## [EXERCISE OBJECTIVE]
Once you reach the line with "This screenshot has height=630, width=1200.", copy it and every line after it exactly, up to the end of the data. Omit the pictures.

## [DATA EXCERPTS]
+ + + + +

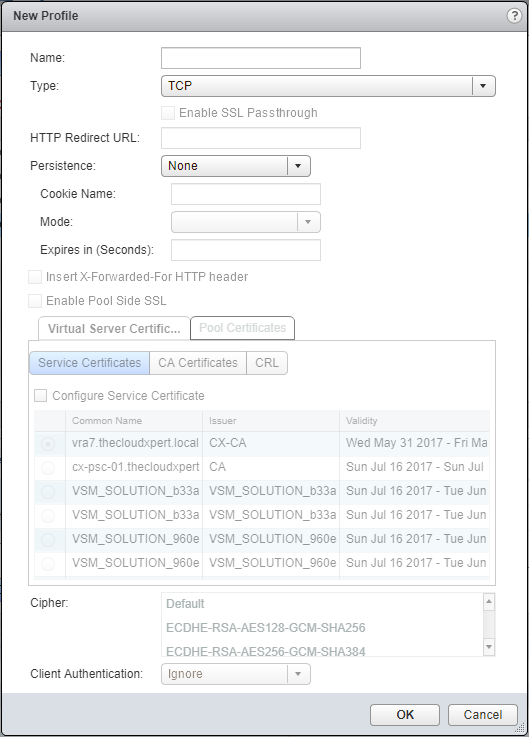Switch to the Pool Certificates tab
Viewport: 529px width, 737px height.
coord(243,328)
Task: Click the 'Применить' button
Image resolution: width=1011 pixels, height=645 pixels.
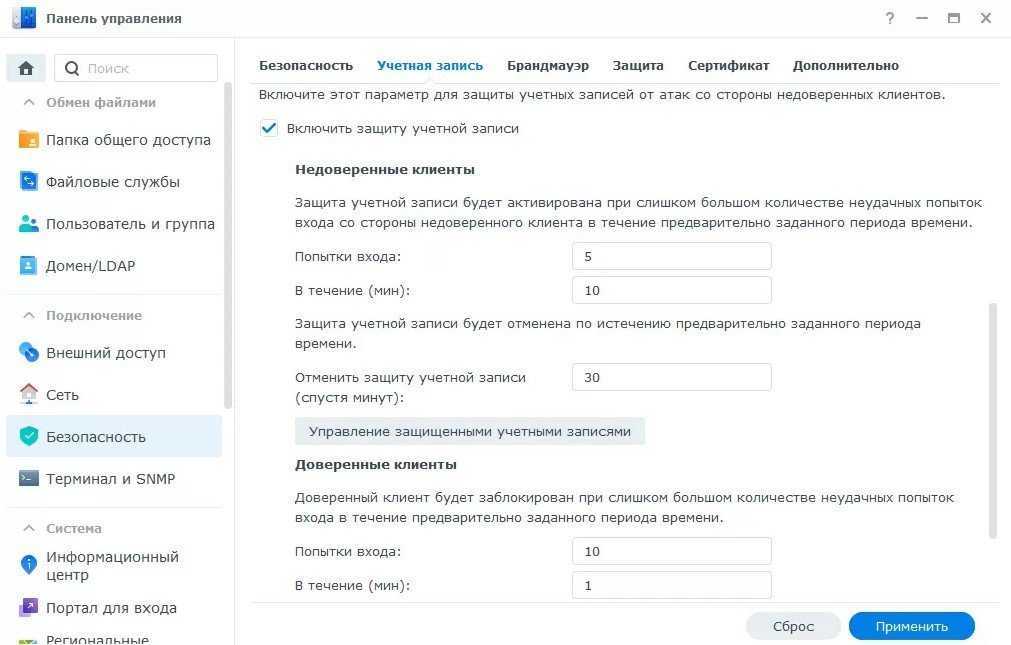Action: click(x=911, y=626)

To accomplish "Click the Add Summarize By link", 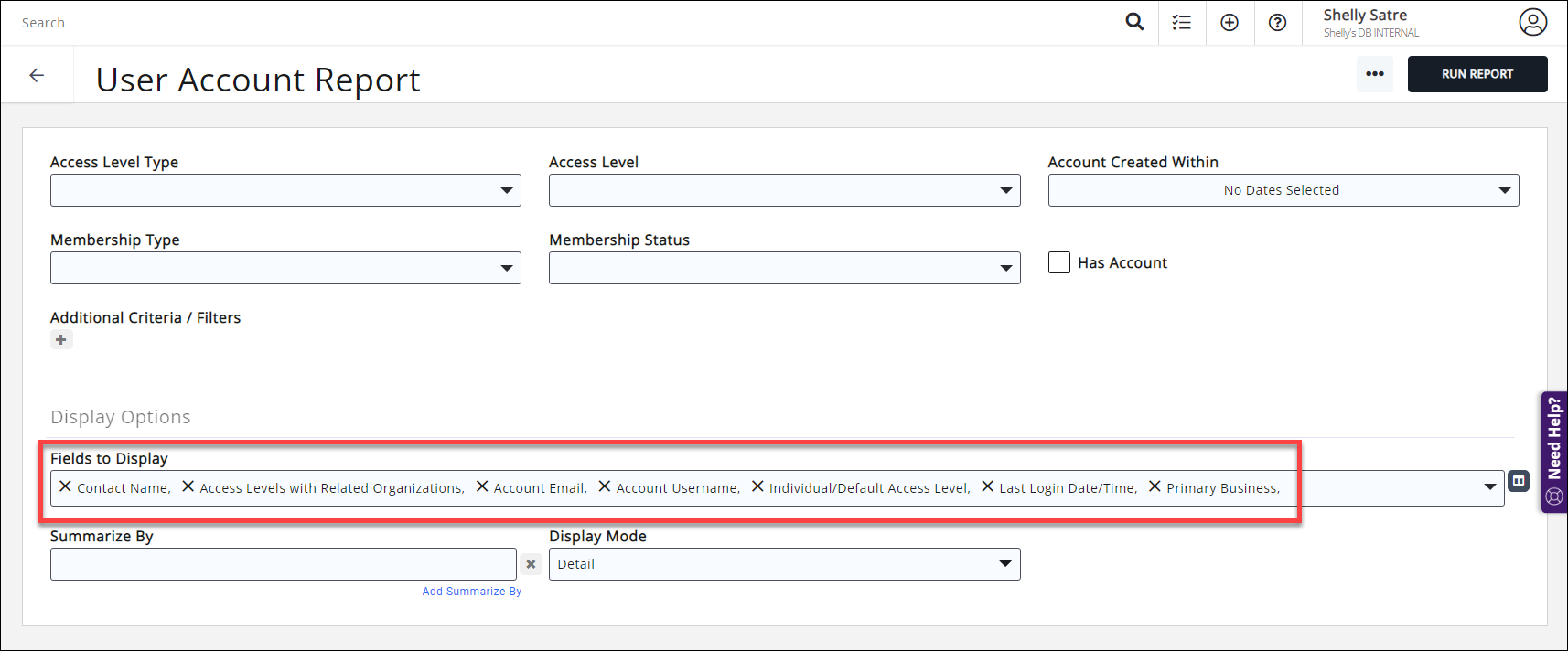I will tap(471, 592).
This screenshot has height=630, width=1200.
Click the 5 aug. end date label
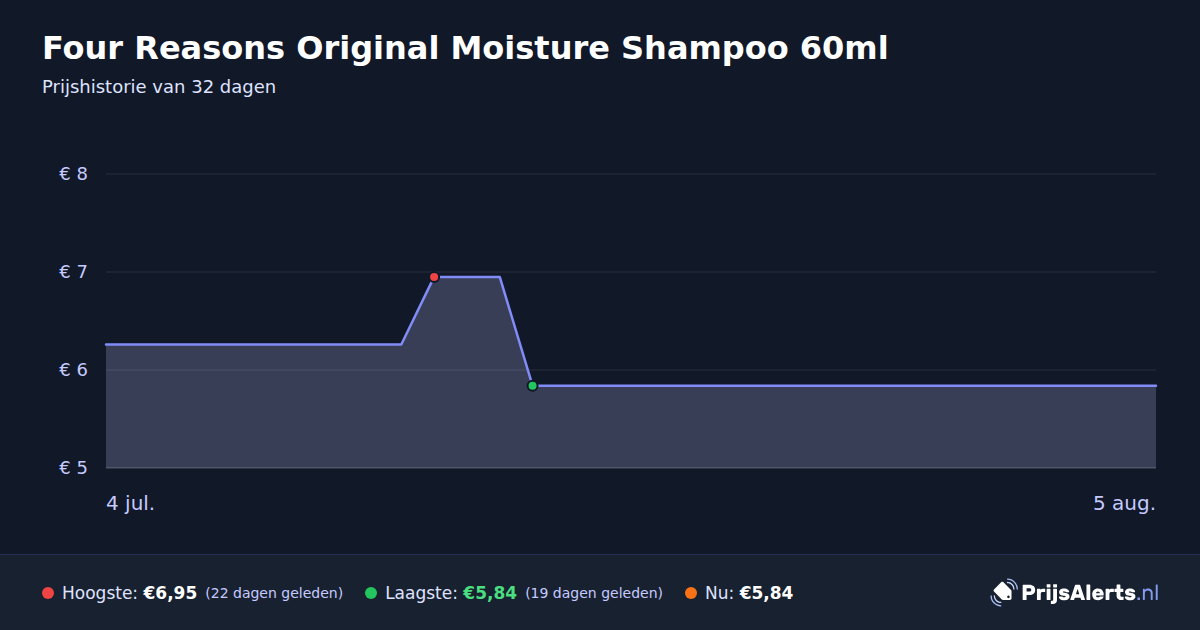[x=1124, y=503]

+ + + + +

## [REPLY]
This screenshot has height=630, width=1200.
Click the 5 aug. end date label
[x=1124, y=503]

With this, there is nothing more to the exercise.